In a Quinnipiac survey of probable New York voters, independents ranked crime (31 percent) and inflation (21 percent) as their top concerns, with democracy protection a distant third (11 percent). Protecting democracy was the most popular option among Democrats, while 30 percent of Democratic voters ranked crime and inflation as the second and third most important issues.
This summer, a knife-wielding assailant attacked Mr. Zeldin onstage at a campaign event; the assailant was released from prison shortly after his detention, only to be re-arrested and held following intervention by the U.S. attorney. Recently, Mr. Zeldin’s daughters dialed 911 as gunfire erupted outside their suburban house. These occurrences demonstrate the pervasiveness and significance of the crime problem this year. During the 1990s, when crime rates were high, and the topic was of great concern to voters, President Clinton’s campaign advertisements contained a huge police union endorsement, and then-Senator Joe Biden championed the crime bill; as a consequence, the issue was largely neutralized for Democrats.
As we emerge from the pandemic, voters across the United States may desire a change because they are profoundly dissatisfied with the country’s direction and its states.

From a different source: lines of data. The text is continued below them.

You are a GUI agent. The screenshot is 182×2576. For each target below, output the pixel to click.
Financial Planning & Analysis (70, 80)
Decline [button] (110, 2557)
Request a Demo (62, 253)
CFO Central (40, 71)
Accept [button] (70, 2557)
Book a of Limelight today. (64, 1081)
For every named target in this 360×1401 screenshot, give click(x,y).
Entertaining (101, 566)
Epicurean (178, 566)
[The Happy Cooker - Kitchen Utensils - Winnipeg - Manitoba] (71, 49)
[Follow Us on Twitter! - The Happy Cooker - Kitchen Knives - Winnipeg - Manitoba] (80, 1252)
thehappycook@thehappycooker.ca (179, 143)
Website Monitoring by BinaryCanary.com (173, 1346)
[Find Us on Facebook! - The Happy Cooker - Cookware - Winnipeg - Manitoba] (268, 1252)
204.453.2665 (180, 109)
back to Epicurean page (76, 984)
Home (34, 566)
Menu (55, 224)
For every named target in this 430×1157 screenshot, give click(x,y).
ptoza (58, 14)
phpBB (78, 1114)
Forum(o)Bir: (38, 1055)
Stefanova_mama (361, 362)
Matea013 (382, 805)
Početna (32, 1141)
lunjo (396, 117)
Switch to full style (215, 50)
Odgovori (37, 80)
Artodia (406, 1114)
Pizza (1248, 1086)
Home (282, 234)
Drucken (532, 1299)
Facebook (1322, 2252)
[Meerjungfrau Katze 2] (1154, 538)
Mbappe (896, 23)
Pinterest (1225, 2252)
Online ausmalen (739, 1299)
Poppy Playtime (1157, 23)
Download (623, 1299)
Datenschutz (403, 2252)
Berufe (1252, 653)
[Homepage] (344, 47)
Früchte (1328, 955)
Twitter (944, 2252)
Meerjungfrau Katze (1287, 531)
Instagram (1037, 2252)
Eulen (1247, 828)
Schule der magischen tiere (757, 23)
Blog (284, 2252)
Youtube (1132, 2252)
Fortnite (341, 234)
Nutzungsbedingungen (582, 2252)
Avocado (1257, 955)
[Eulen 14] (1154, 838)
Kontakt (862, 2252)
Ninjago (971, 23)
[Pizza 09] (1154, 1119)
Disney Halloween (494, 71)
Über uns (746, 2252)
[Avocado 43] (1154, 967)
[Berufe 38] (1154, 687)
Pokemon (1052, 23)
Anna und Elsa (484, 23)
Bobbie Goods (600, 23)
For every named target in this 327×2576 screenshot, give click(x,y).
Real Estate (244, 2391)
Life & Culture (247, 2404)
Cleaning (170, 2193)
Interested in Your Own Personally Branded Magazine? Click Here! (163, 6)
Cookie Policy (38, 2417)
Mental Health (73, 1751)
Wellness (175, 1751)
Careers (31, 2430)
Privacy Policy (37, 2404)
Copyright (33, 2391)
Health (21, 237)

In New York, 52 percent of likely voters believe the state is heading in the wrong direction, an increase of eight points since 2018. Not only are crime and inflation voters’ top worries, but Mr. Zeldin’s messaging on these subjects is effective: according to a New York Post article on a recent Schoen Cooperman Research survey, people believe he would do better than Ms. Hochul on reducing crime, taxes, and spending. Mr. Zeldin wants to bring energy costs down through increased fracking, but Ms. Hochul called it “dead on arrival.”
In last week’s New York governor’s debate, Ms. Hochul targeted abortion and Mr. Zeldin’s links to Mr. Trump while Mr. Zeldin sought again to focus on crime, threatening to declare a “crime emergency.” When she campaigned for Congress, Ms. Hochul, backed by the N.R.A., emphasized new gun control measures. They both disseminated their respective messages, presenting stark contrasts between their campaigns. Mr. Zeldin placed combating crime first. The question is whether New Yorkers will do the same in sufficient numbers to elect (or almost win) the state’s first Republican governor in decades and send a jarring message to the Democratic Party about the issues that matter most to them.